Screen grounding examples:
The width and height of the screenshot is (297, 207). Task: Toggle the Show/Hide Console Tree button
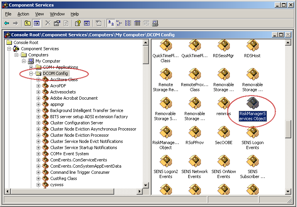click(37, 23)
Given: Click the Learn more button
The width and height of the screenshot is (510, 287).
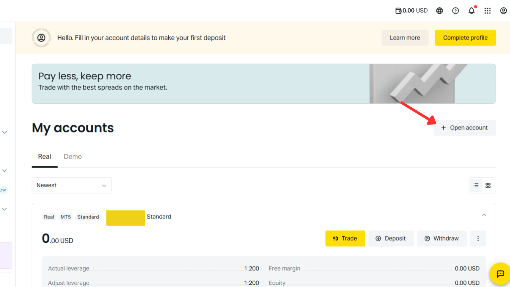Looking at the screenshot, I should pos(405,38).
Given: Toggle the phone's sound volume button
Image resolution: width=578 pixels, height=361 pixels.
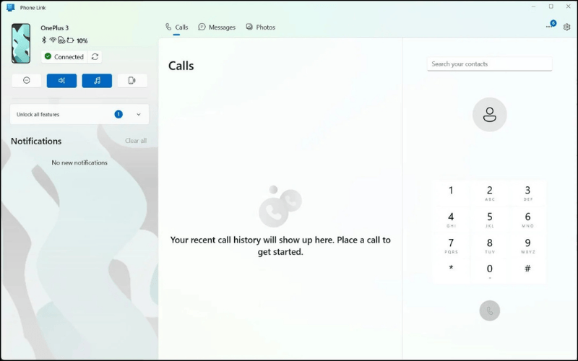Looking at the screenshot, I should click(61, 81).

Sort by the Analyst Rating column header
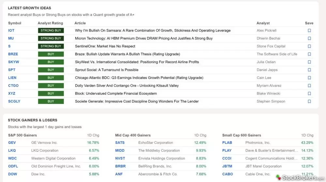[50, 23]
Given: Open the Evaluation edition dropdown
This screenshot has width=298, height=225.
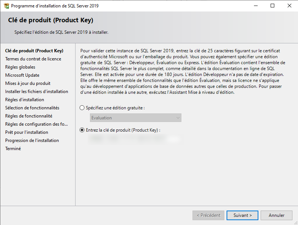Looking at the screenshot, I should [x=135, y=118].
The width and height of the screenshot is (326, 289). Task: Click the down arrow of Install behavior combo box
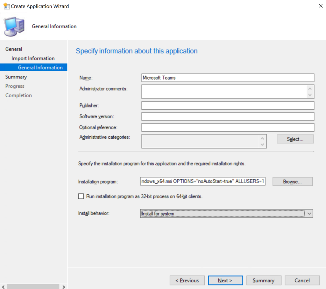point(309,213)
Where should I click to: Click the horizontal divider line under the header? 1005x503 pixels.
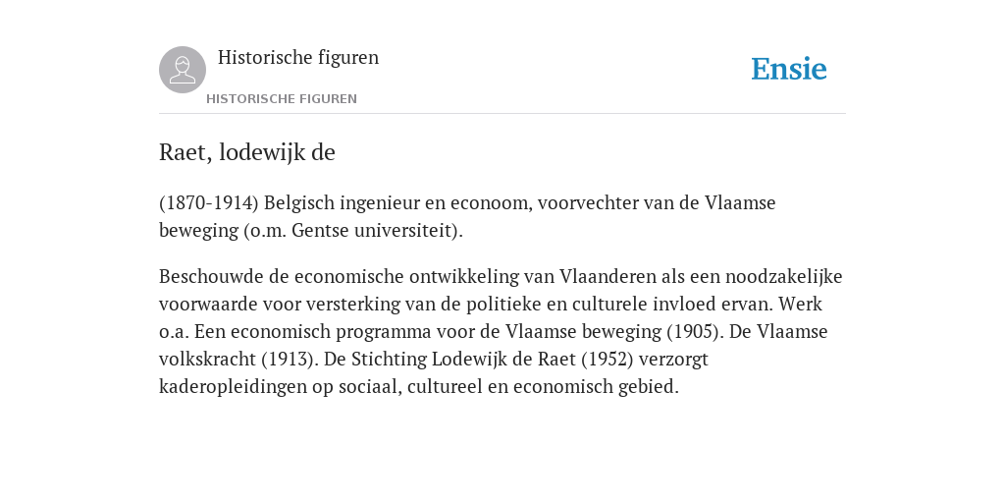tap(503, 114)
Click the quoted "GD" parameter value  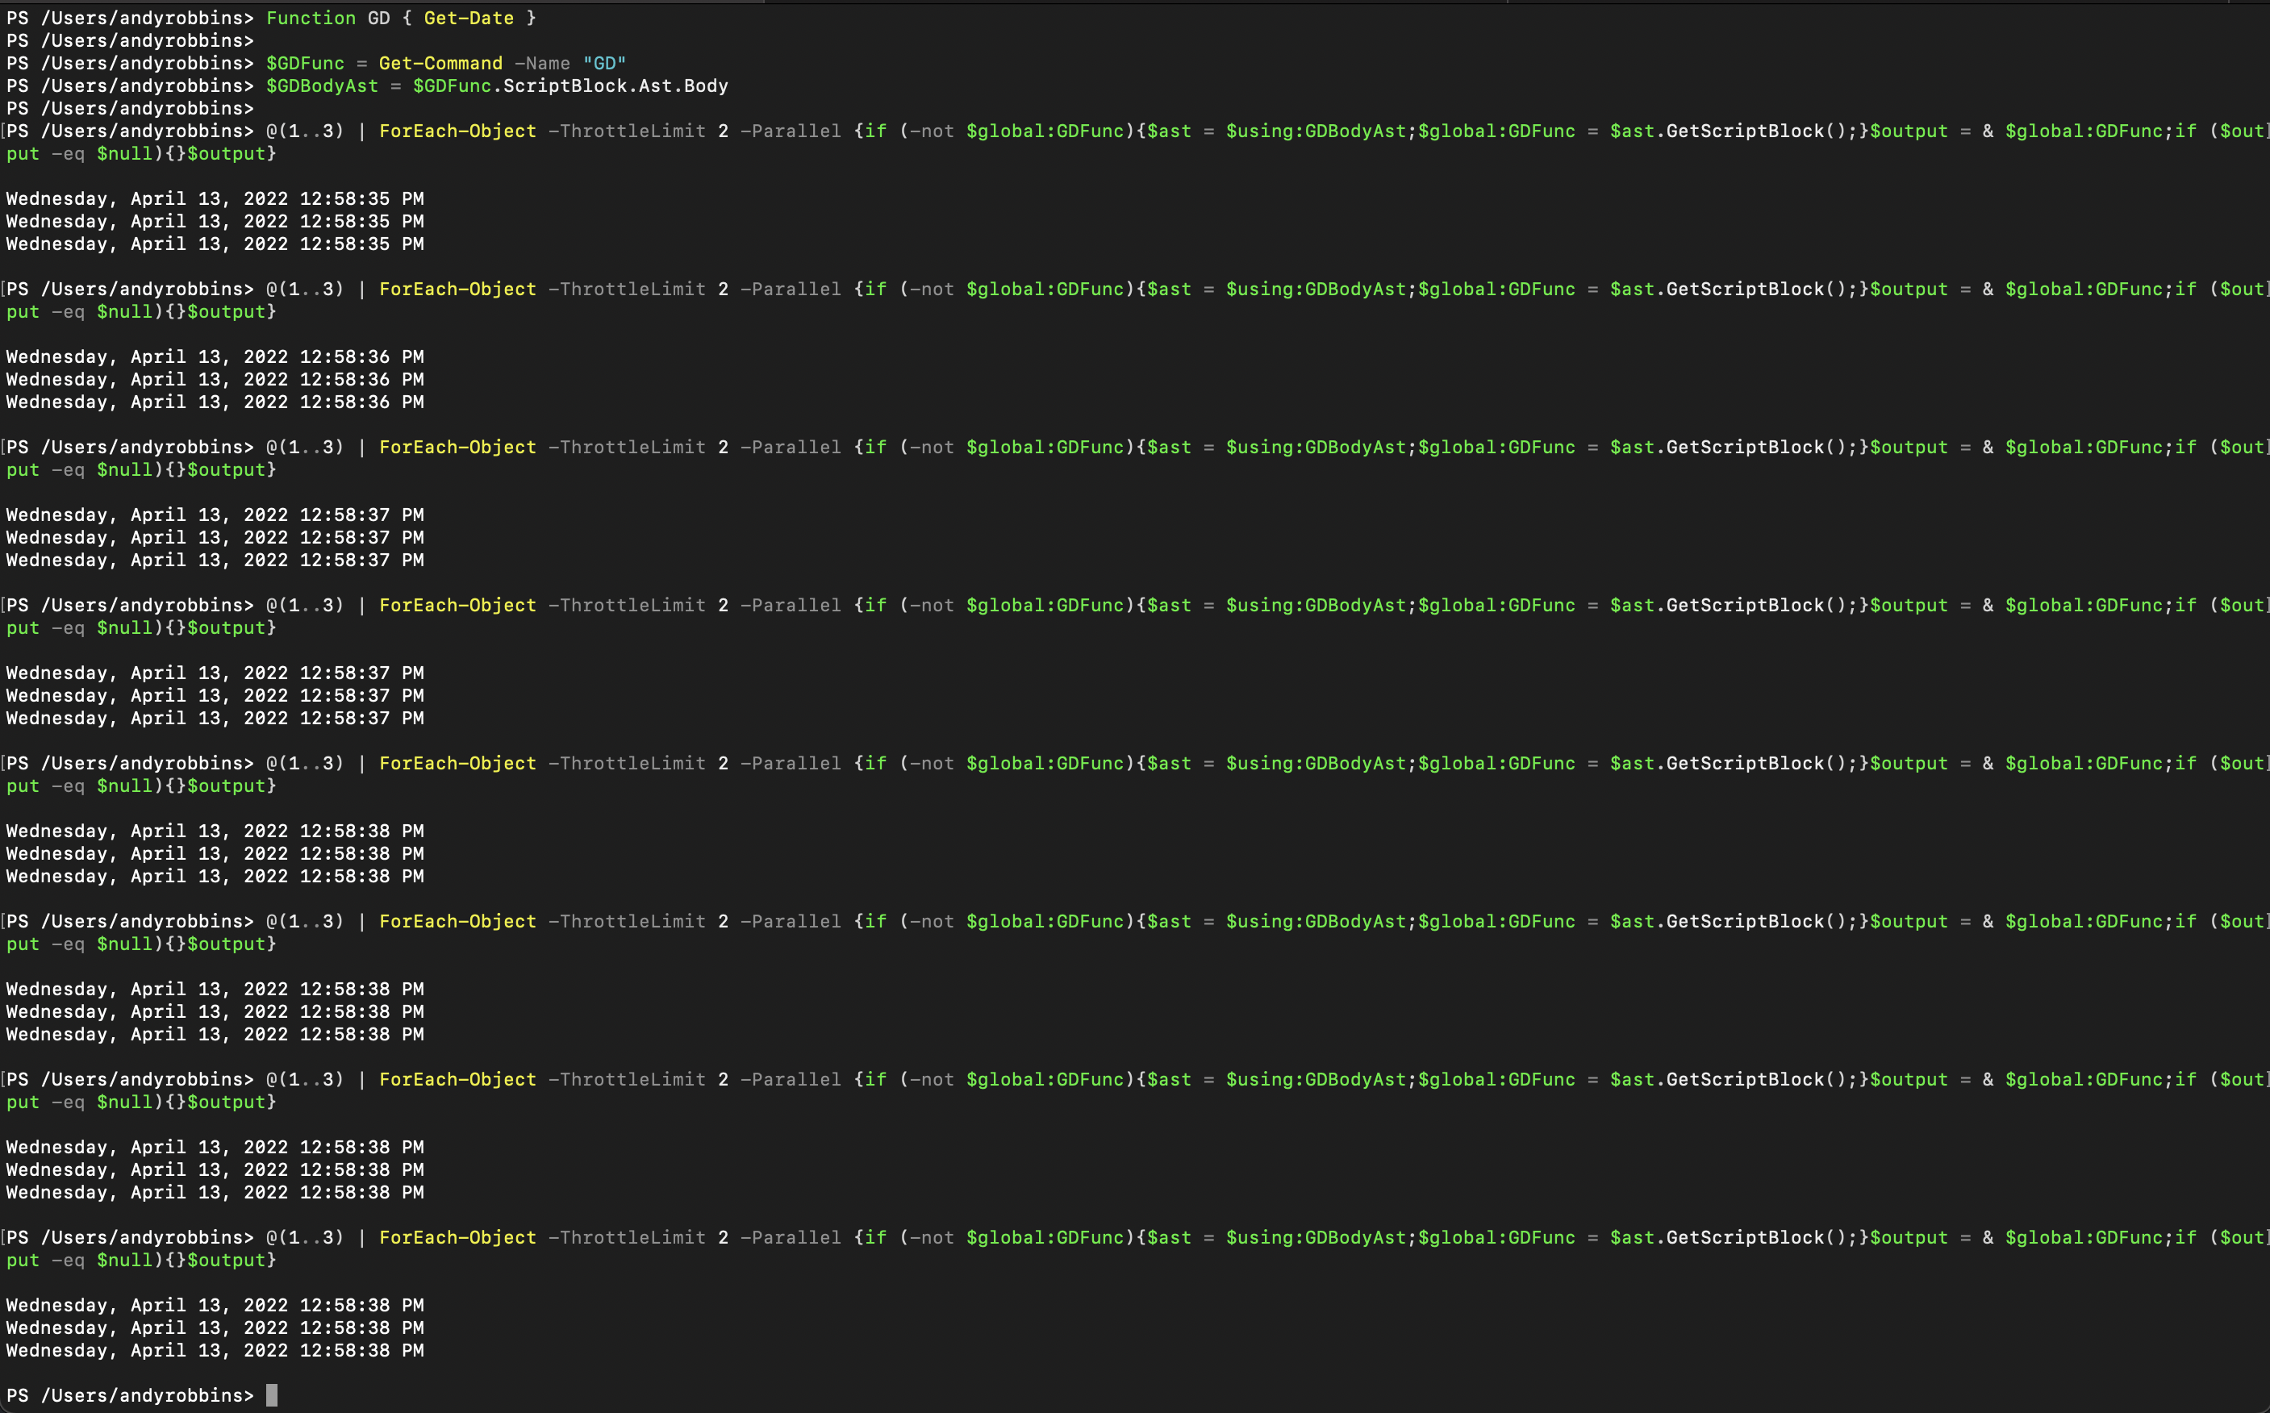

Exercise details: Swap "Given" for "Instruction" throughout the items above and leave everything else unchanged. Omit the pictures from your answer.

Written solution:
The width and height of the screenshot is (297, 207). Task: Toggle the Show/Hide Console Tree button
click(37, 23)
Instruction: Click the Learn more button
The width and height of the screenshot is (510, 287).
Looking at the screenshot, I should pos(405,38).
Instruction: Toggle the phone's sound volume button
Image resolution: width=578 pixels, height=361 pixels.
Looking at the screenshot, I should click(61, 81).

Sort by the Analyst Rating column header
[50, 23]
Instruction: Open the Evaluation edition dropdown
This screenshot has width=298, height=225.
Looking at the screenshot, I should [x=135, y=118].
The width and height of the screenshot is (326, 289). Task: Click the down arrow of Install behavior combo box
point(309,213)
Where should I click to: Click the horizontal divider line under the header? 1005x503 pixels.
tap(503, 114)
Click the quoted "GD" parameter value  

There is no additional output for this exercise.